Enfants infectés à la bactérie E. coli sauvés par l'utilisation novatrice d'un médicament

Une médecin et chercheuse du CHU Sainte-Justine, établissement affilié à l'Université de Montréal, est la première à découvrir une nouvelle application d'un médicament contre la bactérie mortelle E. coli et, ce faisant, a sauvé la vie d'un enfant confié à ses soins. En effet, après qu'une petite fille eut été hospitalisée au CHU Sainte-Justine pour traiter des complications sévères, son médecin, Dre Anne-Laure Lapeyraque, à court d'options pour la sauver, a eu l'idée d'avoir recours au médicament éculizumab, habituellement prescrit pour le traitement d'une autre affection aux symptômes semblables. L'intuition était bonne puisque la petite a survécu. L'explication de cette amélioration spectaculaire observée chez la jeune patiente, ainsi que chez deux autres patients, a d'ailleurs fait l'objet d'une publication dans la revue The New England Journal of Medicine l'été dernier.

 

« Il n'y avait à ce moment-là aucun traitement curatif reconnu pour le syndrome hémolytique et urémique, complication grave de certaines infections à E. coli , affirme la Dre Anne-Laure Lapeyraque, néphrologue au Département de pédiatrie au CHU Sainte-Justine, chercheuse associée au Centre de recherche du CHU Sainte-Justine et professeure à l'Université de Montréal.  Le succès de ce médicament chez ces enfants nous ouvre les yeux sur un nouveau traitement prometteur. »

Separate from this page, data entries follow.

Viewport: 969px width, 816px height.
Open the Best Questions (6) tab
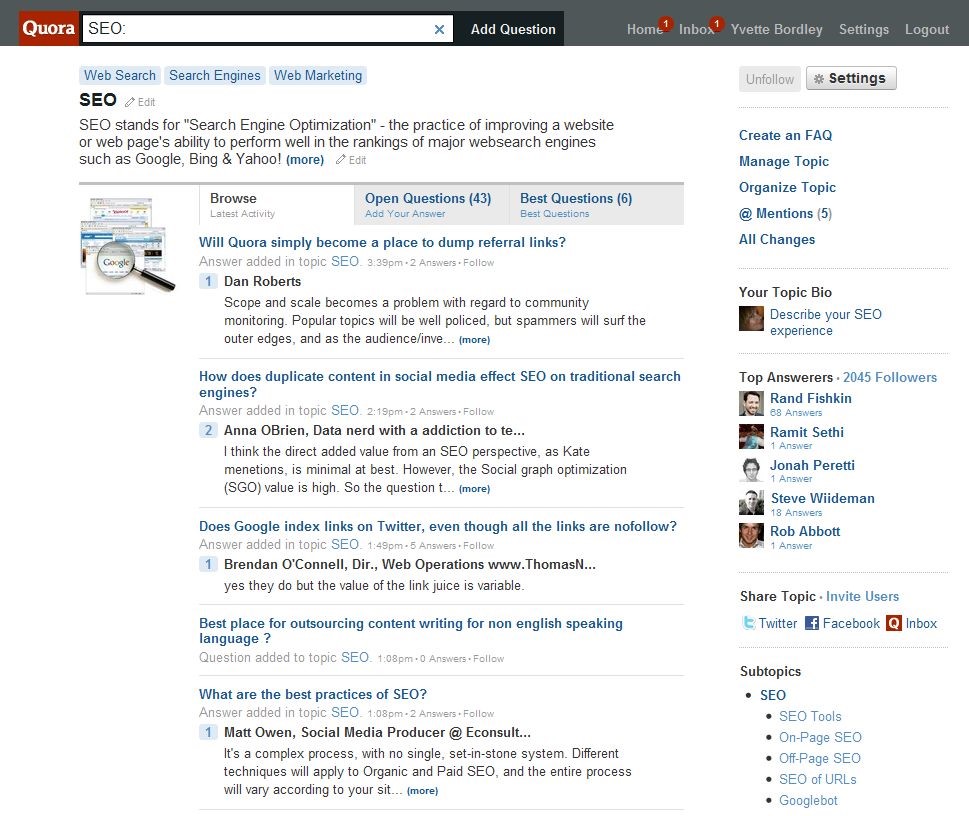576,204
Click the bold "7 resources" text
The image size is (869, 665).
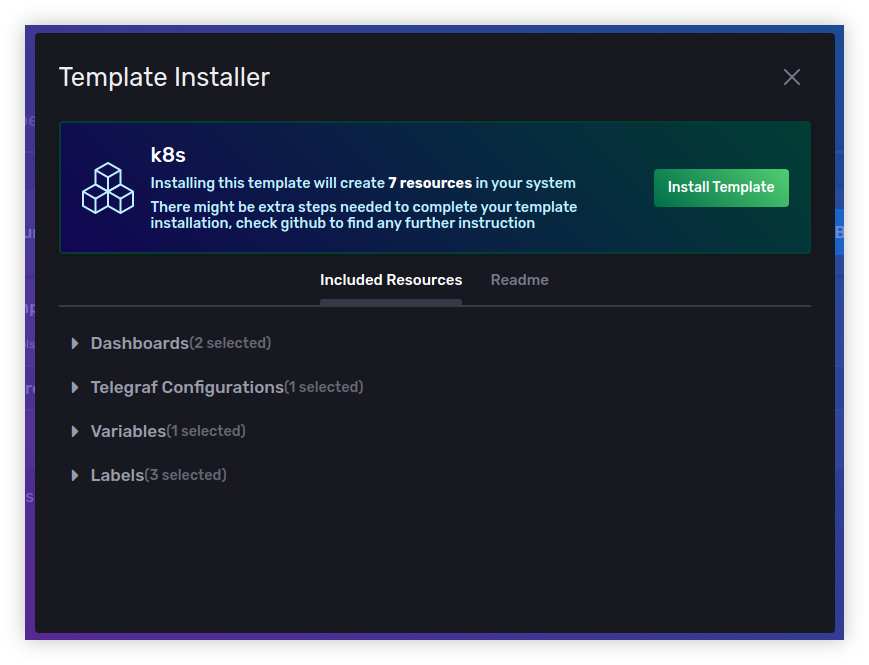pos(430,183)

La Dre Anne-Laure Lapeyraque et ses collègues internationaux racontent comment ils ont utilisé l'éculizumab pour traiter des complications neurologiques associées à E. coli chez trois patients âgés de trois ans. En quelques jours jusqu'à quelques semaines, leurs numérations sanguines sont redevenues normales et leur fonction rénale s'est rétablie. L'éculizumab, médicament connu comme étant un anticorps monoclonal, agit en bloquant une substance présente dans le système immunitaire appelée « protéine C5 de complément ».

Une fois cette nouvelle application du médicament découverte, le traitement à l'éculizumab par voie intraveineuse a sauvé la vie de nombreuses personnes. « Notre article a paru au moment de la manifestation massive d'E. coli aux mois de mai et de juin en Allemagne. Cette parution nous a ainsi permis d'annoncer la nouvelle et d'en aviser les médecins », précise la Dre Lapeyraque. Lors de cette épidémie, environ 4 000 personnes en Europe ont été malades après avoir consommé des pousses contaminées.

L'infection à la bactérie E. coli productrice de shigatoxines (« la maladie du hamburger ») a fait l'objet de plusieurs rappels de produits de bœuf contaminé au Canada et aux États-Unis au cours des dernières années. E. coli se retrouve dans le bœuf haché qui n'est pas suffisamment cuit, dans les produits laitiers non pasteurisés (crus) et dans les fruits et légumes contaminés, surtout les pousses de luzerne. Les symptômes comprennent des crampes et des vomissements avec ou sans la diarrhée sanguinolente. Cette infection peut mener à l'insuffisance rénale et est associée à un risque de décès. Pour cela, il est important de bien faire cuire le bœuf haché, de bien laver les fruits et légumes, d'éviter les produits laitiers non pasteurisés, surtout pour les enfants, et de bien se laver les mains après toute manipulation de viande crue. D'après la Dre Lapeyraque, ces précautions ont beaucoup contribué à réduire l'incidence de l'infection à E. coli au Québec.

Les chercheurs membres de cette équipe clinique internationale sont enthousiasmés par leur découverte. En premier lieu, cette découverte aide à comprendre comment « la maladie du hamburger » se développe et pourquoi ses conséquences sont si dévastatrices. « Il faudra réaliser d'autres recherches pour repérer les patients les plus susceptibles d'en bénéficier, ajoute la Dre Lapeyraque. Quoi qu'il en soit,  ‘'éculizumab'' est maintenant le mot du jour dans les colloques internationaux sur les maladies rénales.»

À propos de l'étude :
L'article « Eculizumab in severe Shiga-toxin-associated HUS » a paru dans la version en ligne du 25 mai 2011 et dans la version imprimée du 30 juin 2011 de la revue The New England Journal of Medicine. Les auteurs sont : Anne-Laure Lapeyraque, Michal Malina, Véronique Fremeaux-Bacchi, Tobias Boppel, Michael Kirschfink, Mehdi Oualha, François Proulx, Marie-José Clermont, Françoise Le Deist, Patrick Niaudet et Franz Schaefer.